Indonesia’s neighbours were relieved by the victory in last year’s presidential election of Joko Widodo, or Jokowi. As the first president from outside the established elite, Jokowi seemed to represent a victory for the democratic process itself and hence for stability. And his economic platform was not marred by the aggressive nationalism of his opponent, Prabowo Subianto. But Jokowi is struggling to manage his party, which has forced him into a bruising confrontation over his nominee (later withdrawn) to head the police force. His priorities remain domestic, as he showed with his refusal to heed pleas from foreign governments not to execute their citizens convicted of drug smuggling. ASEAN frets that he thinks Indonesia has outgrown it, and that he might try to pursue his country’s diplomatic interests more on his own.
Malaysia holds the rotating chair of ASEAN this year. Some observers think that may help Najib Razak, the prime minister, keep his job. His enemies, though, seem unconcerned about such niceties. Having apparently secured his post until 2018, in a narrow election victory in 2013 (in which his coalition lost the popular vote), Mr Najib is under fire from his own side. Mahathir Mohamad, a grumpy former prime minister fond of making mischief in Mr Najib’s United Malays National Organisation, points to a series of scandals and has suggested Mr Najib consider resigning.

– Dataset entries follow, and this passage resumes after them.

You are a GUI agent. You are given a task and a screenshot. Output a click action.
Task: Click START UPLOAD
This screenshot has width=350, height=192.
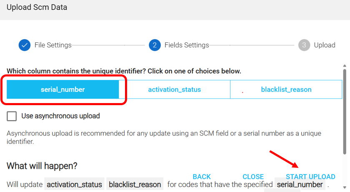(x=310, y=177)
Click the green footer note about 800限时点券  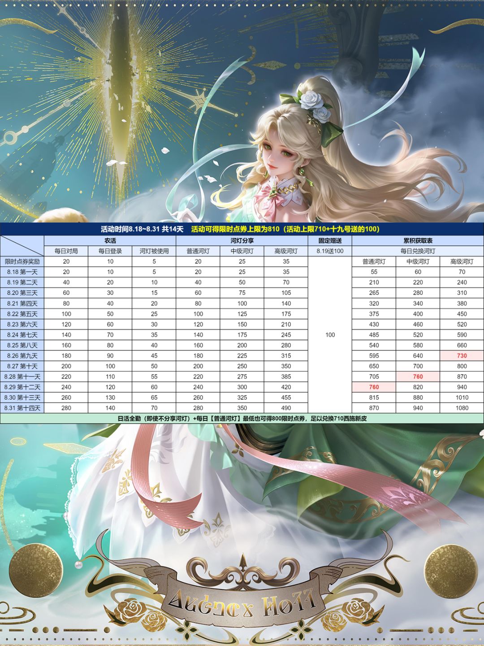242,419
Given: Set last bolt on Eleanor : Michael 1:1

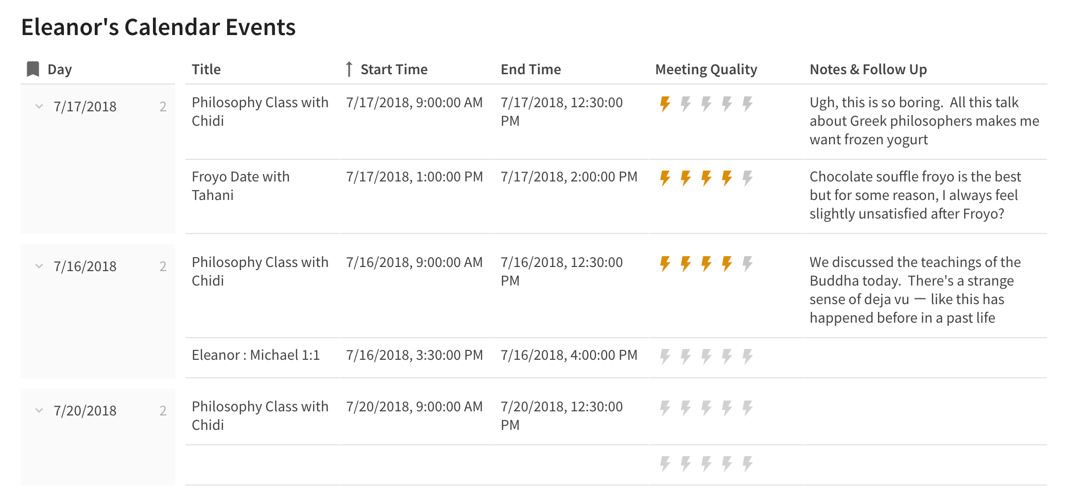Looking at the screenshot, I should click(x=747, y=356).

Benigno Aquino of the Philippines, until recently a remarkably popular president, faces similar calls: from church and civil-society groups, from legislators and even from his aunt and uncle (brother of his revered mother, the late Corazon Aquino). A botched commando raid in January against Islamist rebels on the southern island of Mindanao led to the deaths of 44 special-forces troops and a row over who knew what and when. Mr Aquino will probably survive the storm. But his administration, at long last beyond its honeymoon, is on the brink of its long goodbye: talk of amending the constitution to allow him more than the permitted single six-year term ending in 2016 has been dropped. The favourite to succeed him is his vice-president, who, as often in the Philippines, is from the opposition.
Even Singapore, ASEAN’s richest country and famous for the tedium of its politics, faces uncertainty. Its founding prime minister, Lee Kuan Yew, has been in intensive care with pneumonia for over a month. The current prime minister, his son, Lee Hsien Loong, is recovering from an operation for prostate cancer. It was reportedly successful. His father retired from the cabinet in 2011. But so dominant was the elder Mr Lee in the shaping of modern Singapore that his ill health raises questions. And, with a big celebration planned this year to mark the 50th anniversary of its eviction from the Malaysian federation and birth as an independent country, Singapore, too, has domestic preoccupations, including the date of an election due to be held by early 2017.
We’ll always have Brunei
That leaves, within ASEAN, only four stable spots, all dictatorships: two Communist ones (Laos and Vietnam); one Islamic Sultanate (Brunei); and one thugocracy (Cambodia). None is likely to take a lead within ASEAN to foster integration.
So, as Barry Desker, a former Singaporean diplomat who is now an academic, says: “ASEAN integration remains an illusion.” Writing in Singapore’s Straits Times, he pointed to two dangers. One is that ASEAN splits into two tiers, with poorer Cambodia, Laos and Myanmar all shunning the—albeit stately— “fast” track to integration. The other is that ASEAN’s diplomatic unity frays as external powers, notably China, court individual members. For the moment, ASEAN offers little to shield its members from internal political upset or external diplomatic pressure.